There had been a time when a group of Searchers, traveling with incredible power through the depths of space, had sensed the tiny flame of intelligence flaring up in a race of creatures living on the third planet of a medium-sized main-sequence star situated far out on one of the arms of an immense spiral galaxy.
How the Searchers had sensed its presence no one could say; it was enough that they knew it was there, and with excitement and joy plans were made for contact. But contact was approached with caution as the Searchers landed upon the planet where the flame was burning. Long experience had taught them to observe and assess a new intelligence first in secrecy and silence, for raw intelligence without the temper of maturity could do immeasurable harm if contacted too soon. Almost at once the Searchers knew that a flaw was present here, a flaw they had encountered countless times before.
There was intelligence among these creatures who called themselves men. There was reason among them, there was an enormous vigor and curiosity, but their intelligence was raw and uncontrolled. The Searchers had seen the flaw in other races before; these men themselves had words to describe the flaw that crippled them. Like children who had never grown up, their intelligence lacked maturity and compassion. They were only beginning to grasp the difference between themselves and the unintelligent creatures that lived and died around them. Their potential was enormous; the things that they might one day accomplish in a community of intelligent races were staggering, but they were not yet ready for even a suspicion that they might have such potential, for they still thought and acted and behaved as children.
It was a sinister flaw, a grave impediment. The Searchers knew that some intelligent races had never learned to over-come it. Some had lived out their racial history in ignorance of what they might become simply because they had never grown up enough to be told. And it was a flaw which had to be overcome before contact with other races could be permitted.

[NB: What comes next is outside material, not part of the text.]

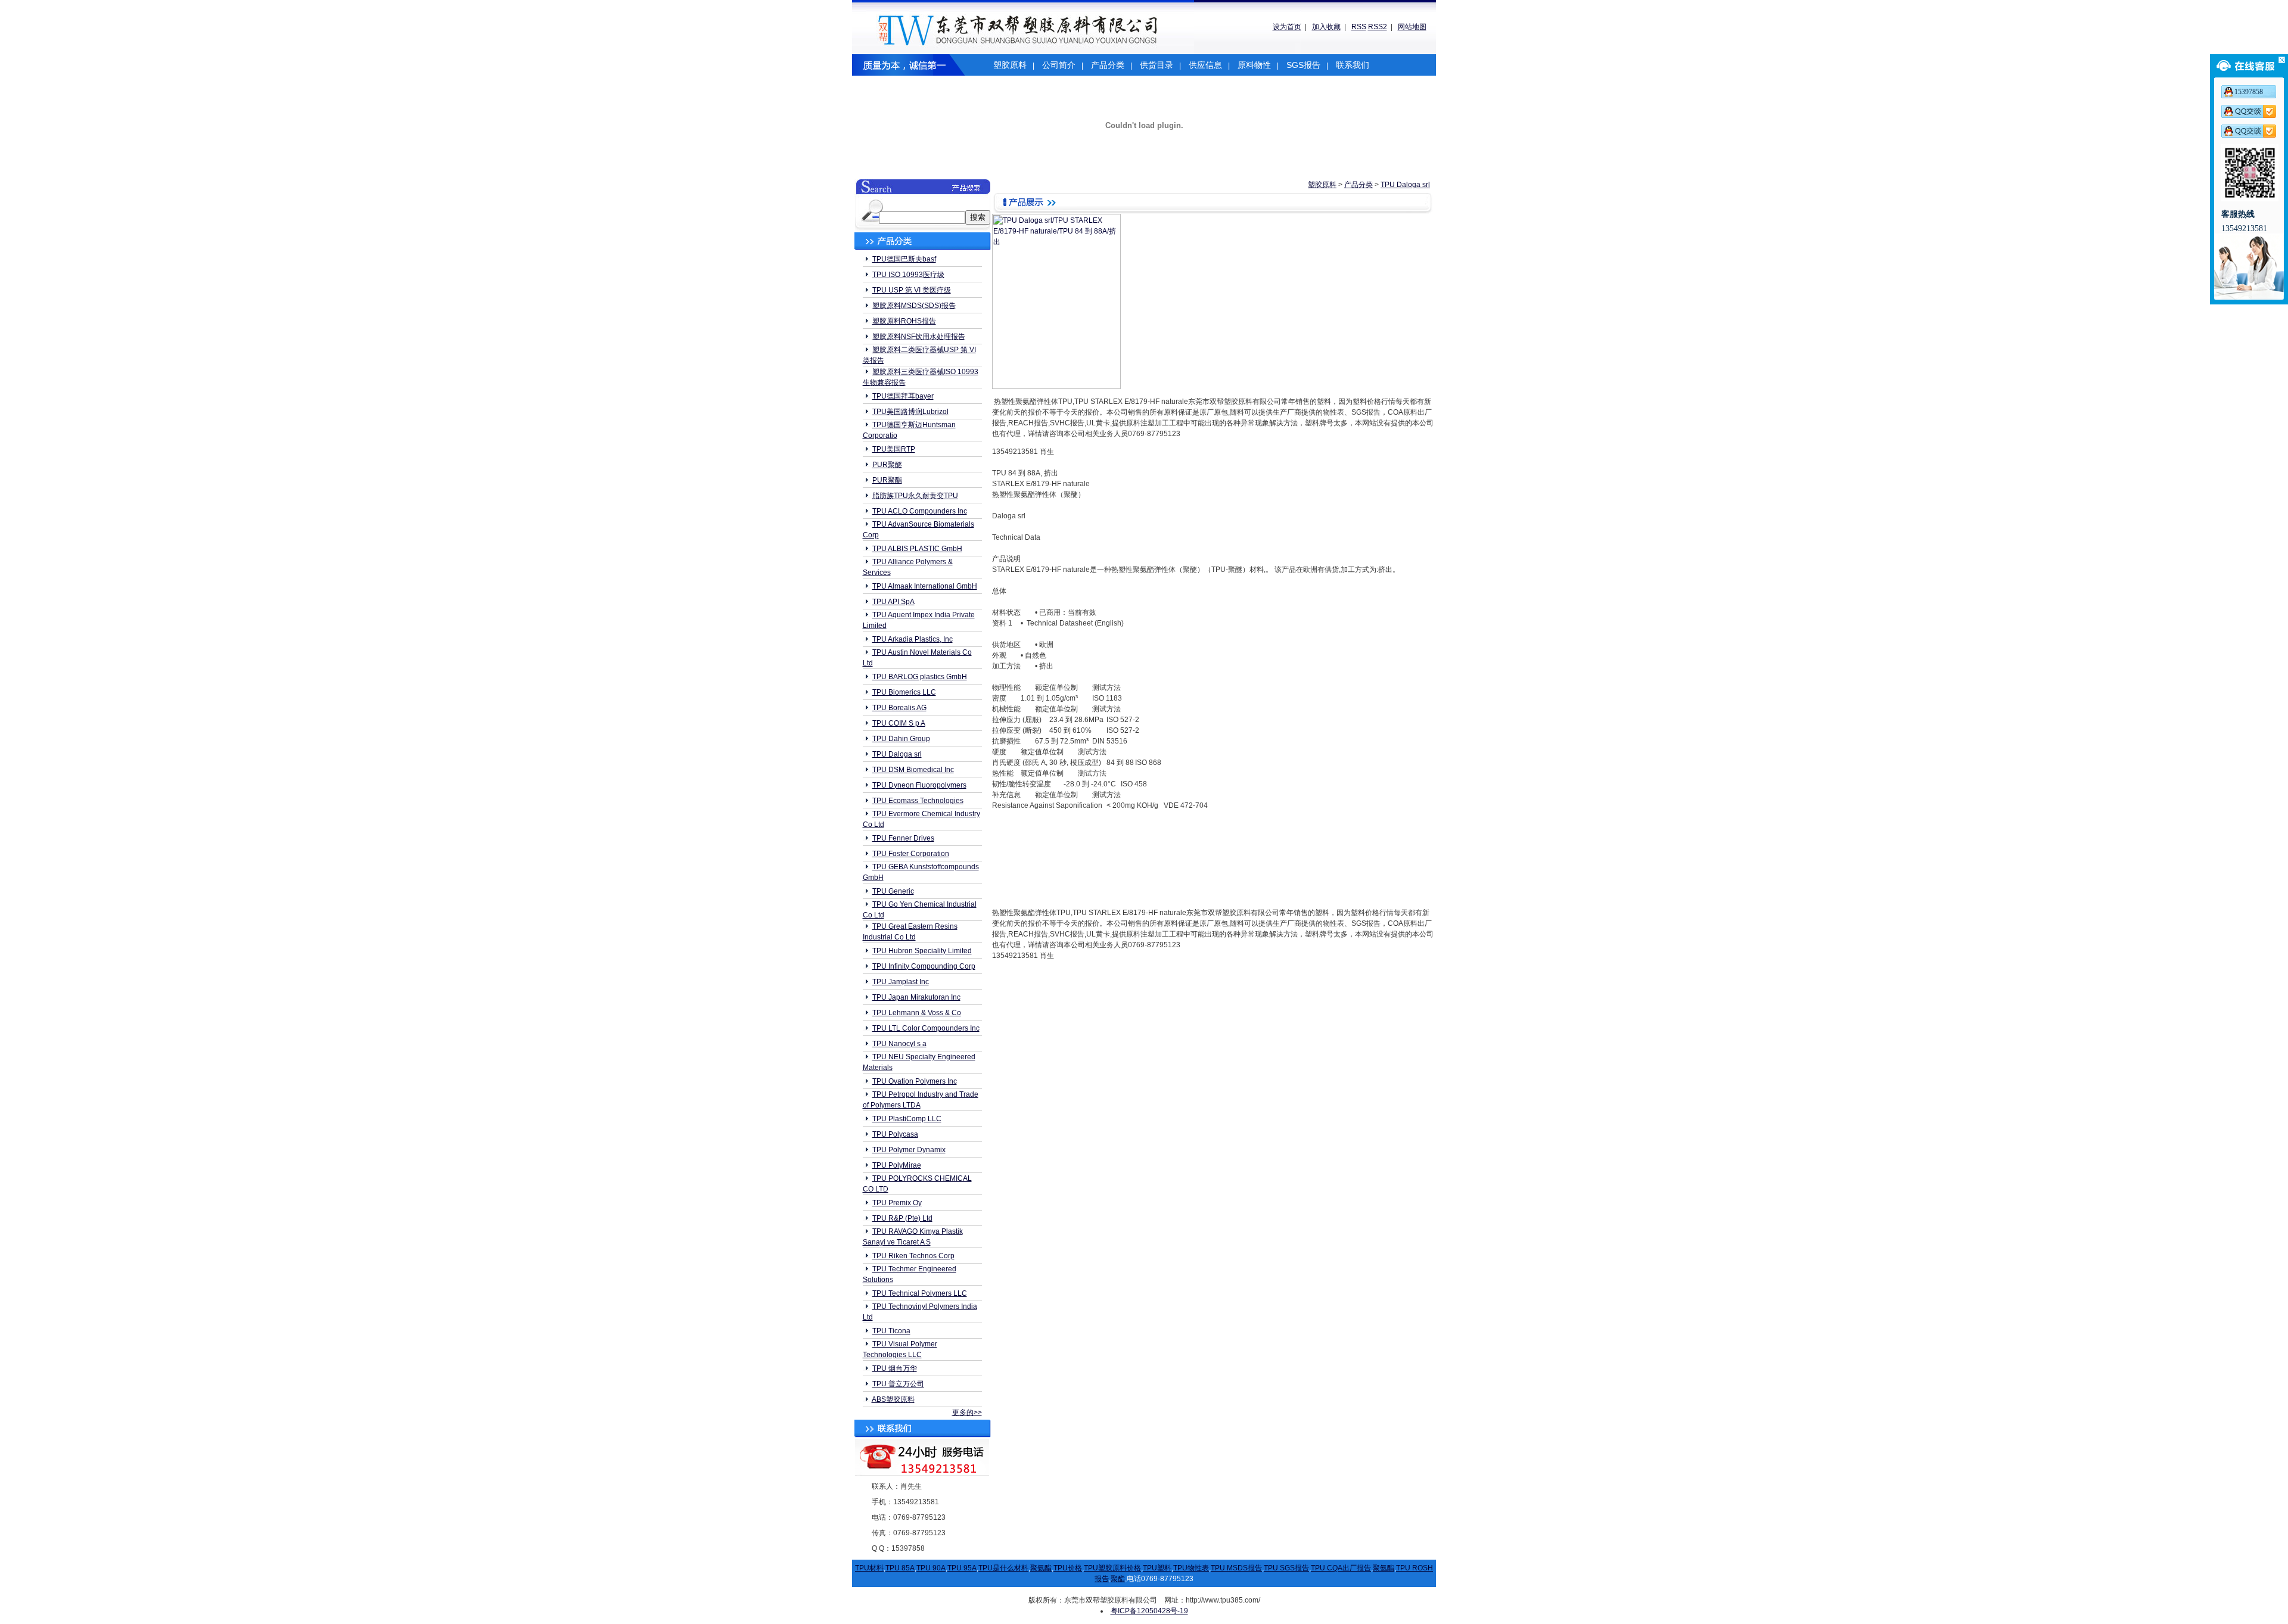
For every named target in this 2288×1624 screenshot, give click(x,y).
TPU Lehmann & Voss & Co (916, 1013)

For a childish intelligence could never cope with the powers that contact would provide them. A race of intelligent children would never contribute. It would only exploit. Without maturity, this intelligent race of men was incredibly dangerous, far too dangerous to entrust with knowledge it would be unable to control.
It was tragic, but simple. A child could not be handed a loaded gun.
So the Searchers waited. They had first come to Earth in a time of empire, and they watched in silent horror as great cities arose from the labor of peasants, tyrants bludgeoned their way to power, soldiers marched and slavery flourished. They waited patiently as men struggled and fought among themselves, as children do, watching hopefully for the first signs of maturity to appear. Over the centuries, bit by bit, they began to hope that their patience might ultimately be rewarded.
In the dimly lighted room the song of the mauki paused, and the music changed subtly. Ben shook his head, only half comprehending what he was hearing. The Barrons seemed equally wonder-struck. It was as if something was drawing out their minds and painting a picture for them through other eyes, a picture of their own people that they had never seen before. A thousand questions burst into Ben’s mind, but there was no chance to ask them, for the mauki’s song continued, an incredible song, yet a song so compelling that it defied disbelief.